What the exercise asks: Copy every one of the items below word for word, keeping each line as it appears.
──────────────────────────────
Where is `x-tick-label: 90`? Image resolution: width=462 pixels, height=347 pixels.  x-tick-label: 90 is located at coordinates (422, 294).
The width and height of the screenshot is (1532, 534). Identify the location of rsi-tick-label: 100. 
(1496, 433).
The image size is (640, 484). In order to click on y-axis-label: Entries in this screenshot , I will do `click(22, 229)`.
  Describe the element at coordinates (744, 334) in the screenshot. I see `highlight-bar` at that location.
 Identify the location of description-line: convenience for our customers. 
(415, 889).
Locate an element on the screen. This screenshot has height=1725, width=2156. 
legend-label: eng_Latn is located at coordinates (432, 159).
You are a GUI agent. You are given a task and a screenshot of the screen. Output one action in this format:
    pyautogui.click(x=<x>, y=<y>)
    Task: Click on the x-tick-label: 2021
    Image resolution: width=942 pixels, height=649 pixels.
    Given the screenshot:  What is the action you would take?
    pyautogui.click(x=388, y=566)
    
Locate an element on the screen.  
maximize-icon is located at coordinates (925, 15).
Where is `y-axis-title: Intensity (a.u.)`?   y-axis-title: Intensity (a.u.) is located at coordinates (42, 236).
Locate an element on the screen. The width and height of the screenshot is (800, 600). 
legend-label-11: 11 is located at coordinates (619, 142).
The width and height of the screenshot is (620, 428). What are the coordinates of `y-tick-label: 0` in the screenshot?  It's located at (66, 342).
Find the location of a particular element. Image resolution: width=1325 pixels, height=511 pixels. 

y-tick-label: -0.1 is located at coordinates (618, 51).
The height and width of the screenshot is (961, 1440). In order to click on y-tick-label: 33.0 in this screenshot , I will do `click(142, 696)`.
──────────────────────────────
Solved exercise:
Where is `x-tick-label: 90`? Image resolution: width=462 pixels, height=347 pixels.  x-tick-label: 90 is located at coordinates (422, 294).
The width and height of the screenshot is (1532, 534). Identify the location of rsi-tick-label: 100. 
(1496, 433).
The image size is (640, 484). In order to click on y-axis-label: Entries in this screenshot , I will do `click(22, 229)`.
  Describe the element at coordinates (744, 334) in the screenshot. I see `highlight-bar` at that location.
 Identify the location of description-line: convenience for our customers. 
(415, 889).
Locate an element on the screen. This screenshot has height=1725, width=2156. 
legend-label: eng_Latn is located at coordinates (432, 159).
You are a GUI agent. You are given a task and a screenshot of the screen. Output one action in this format:
    pyautogui.click(x=<x>, y=<y>)
    Task: Click on the x-tick-label: 2021
    Image resolution: width=942 pixels, height=649 pixels.
    Given the screenshot:  What is the action you would take?
    pyautogui.click(x=388, y=566)
    
Locate an element on the screen.  
maximize-icon is located at coordinates (925, 15).
Where is `y-axis-title: Intensity (a.u.)`?   y-axis-title: Intensity (a.u.) is located at coordinates (42, 236).
Locate an element on the screen. The width and height of the screenshot is (800, 600). 
legend-label-11: 11 is located at coordinates (619, 142).
The width and height of the screenshot is (620, 428). What are the coordinates of `y-tick-label: 0` in the screenshot?  It's located at (66, 342).
Find the location of a particular element. Image resolution: width=1325 pixels, height=511 pixels. 

y-tick-label: -0.1 is located at coordinates (618, 51).
The height and width of the screenshot is (961, 1440). In order to click on y-tick-label: 33.0 in this screenshot , I will do `click(142, 696)`.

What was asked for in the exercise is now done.